OBJECTIVE: Please list every line of the items below that contains the word "Where", matching case exactly.

DATASET ROWS:
________

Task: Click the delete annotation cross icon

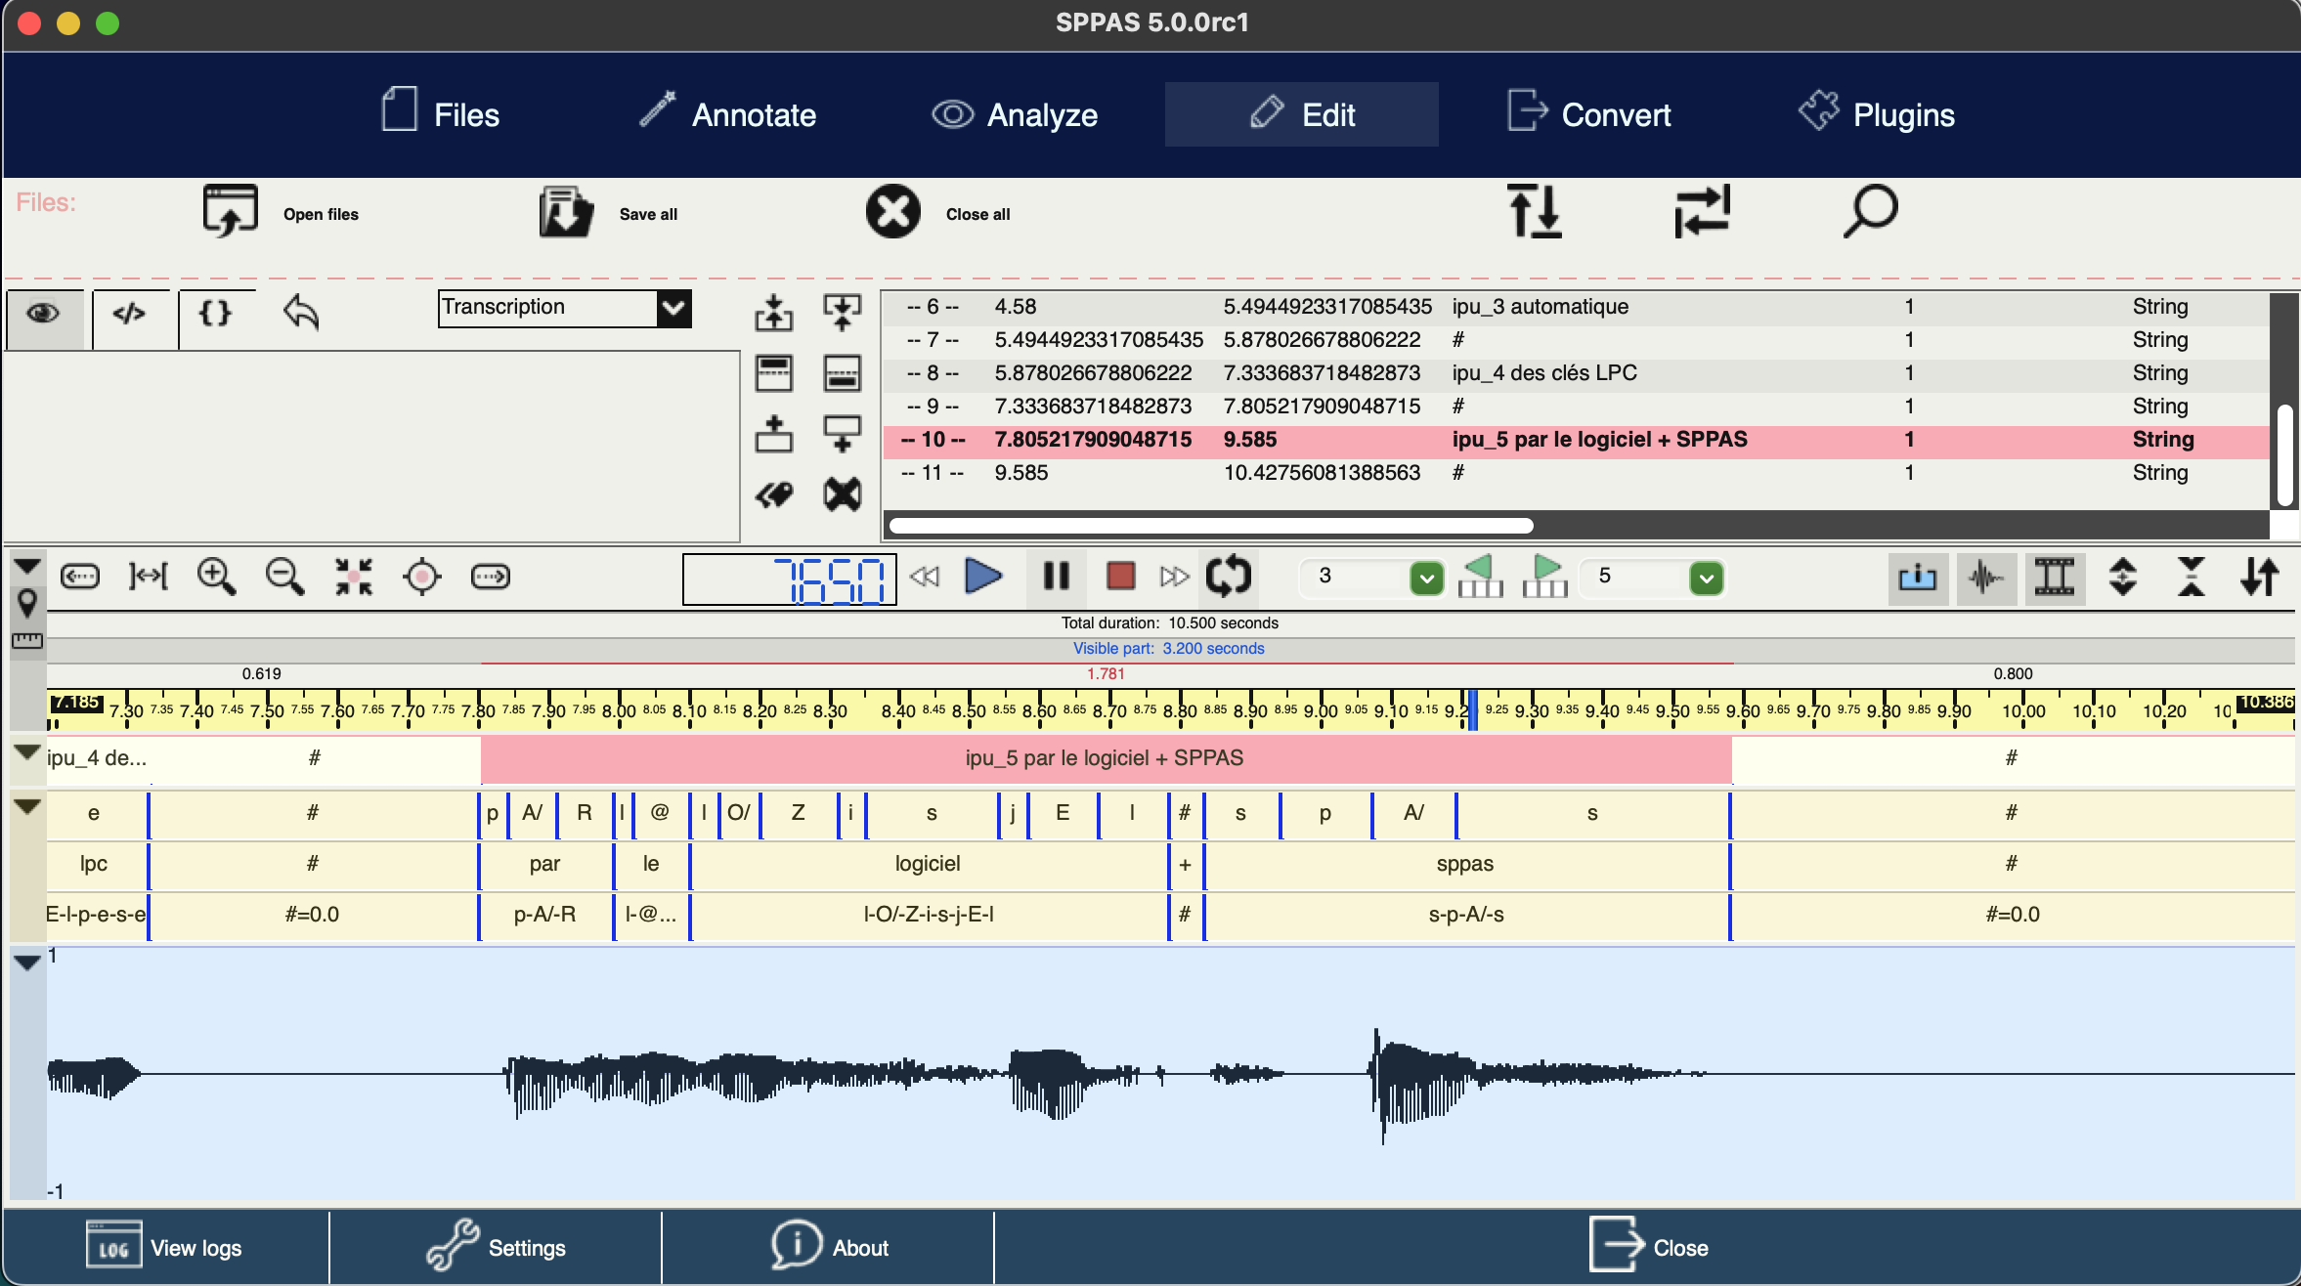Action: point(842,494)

________

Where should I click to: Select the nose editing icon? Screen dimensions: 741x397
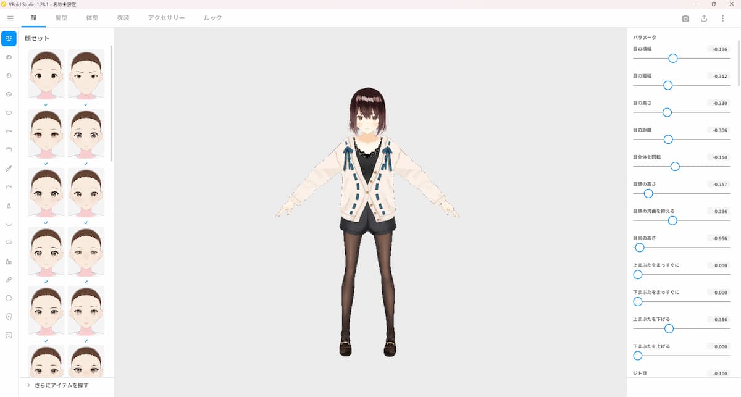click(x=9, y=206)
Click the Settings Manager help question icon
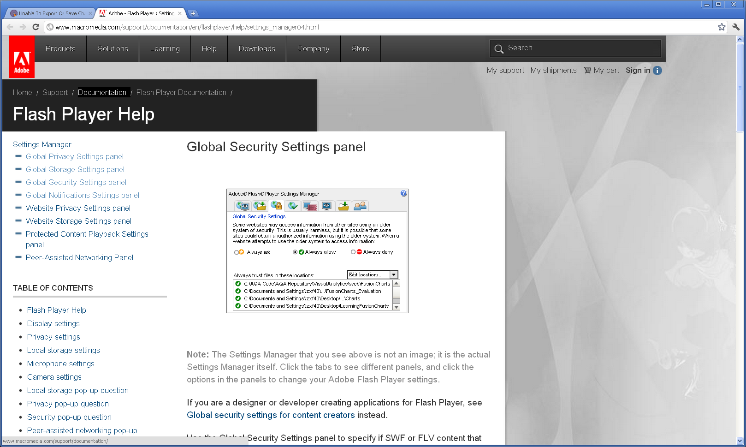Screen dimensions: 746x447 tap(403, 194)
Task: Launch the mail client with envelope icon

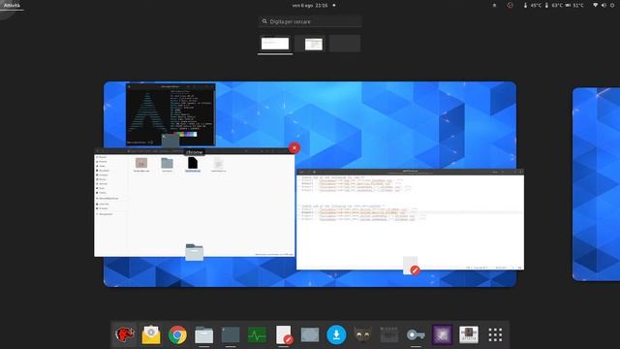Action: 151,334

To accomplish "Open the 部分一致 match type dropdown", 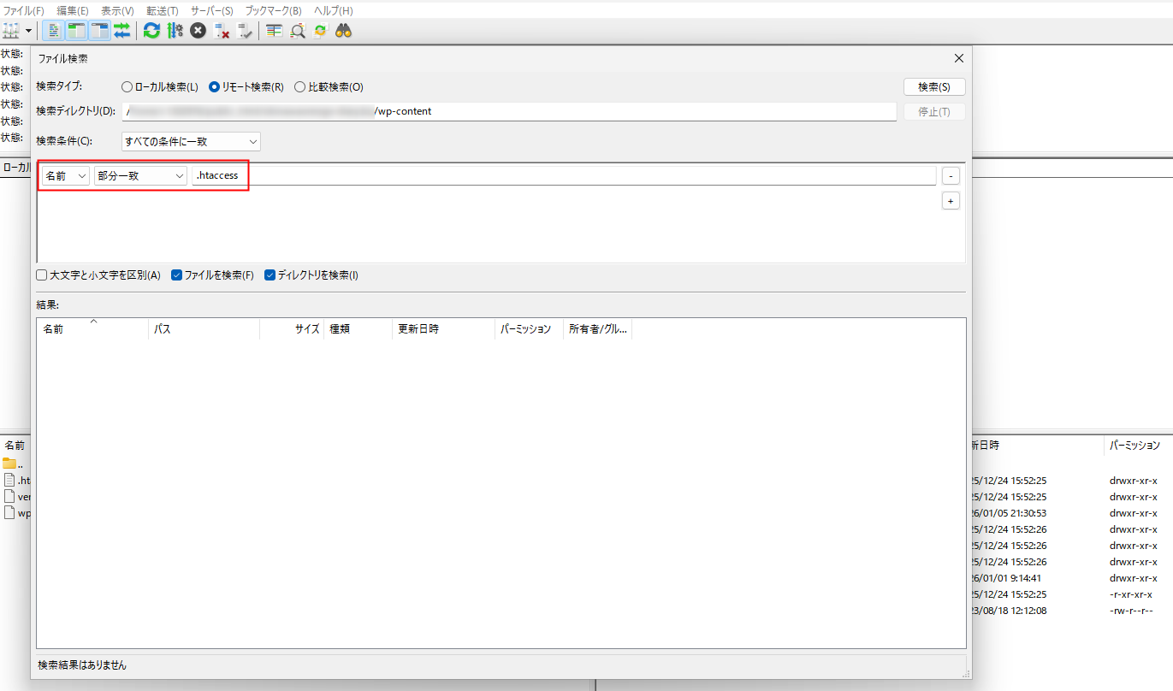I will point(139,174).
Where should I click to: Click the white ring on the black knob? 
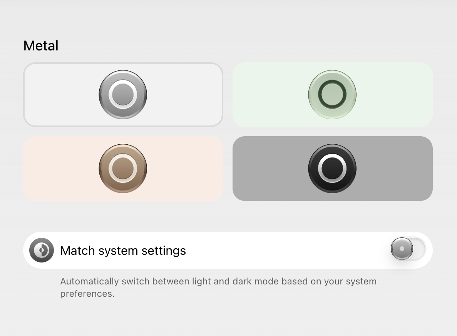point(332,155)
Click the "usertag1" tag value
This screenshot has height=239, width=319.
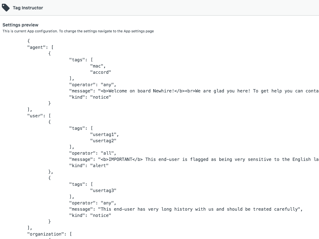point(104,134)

________

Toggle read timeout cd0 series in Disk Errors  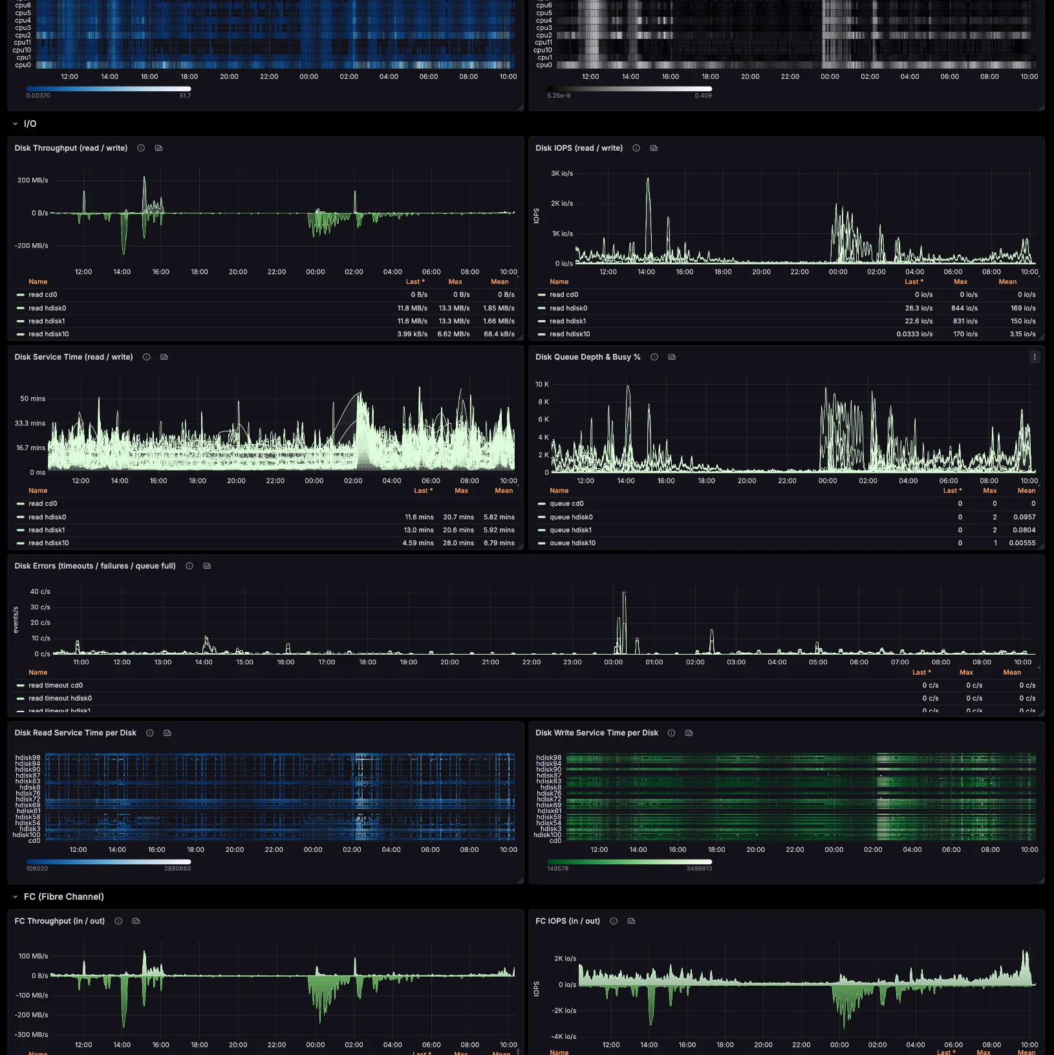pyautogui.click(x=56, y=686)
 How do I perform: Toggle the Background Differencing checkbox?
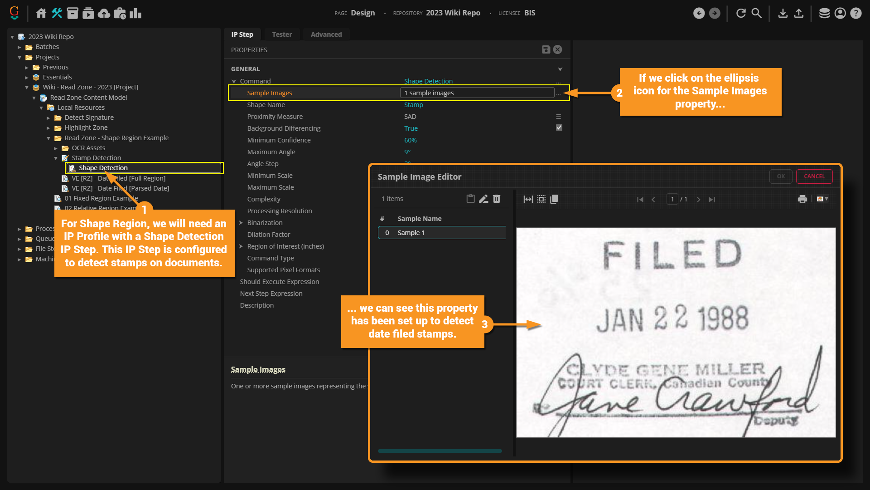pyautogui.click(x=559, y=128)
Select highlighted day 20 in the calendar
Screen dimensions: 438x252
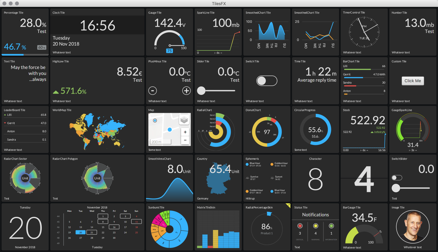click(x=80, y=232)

________

EXERCISE SOLUTION:
Where should I click to: Select the nose editing icon? Screen dimensions: 741x397
Where should I click to: Click the white ring on the black knob? 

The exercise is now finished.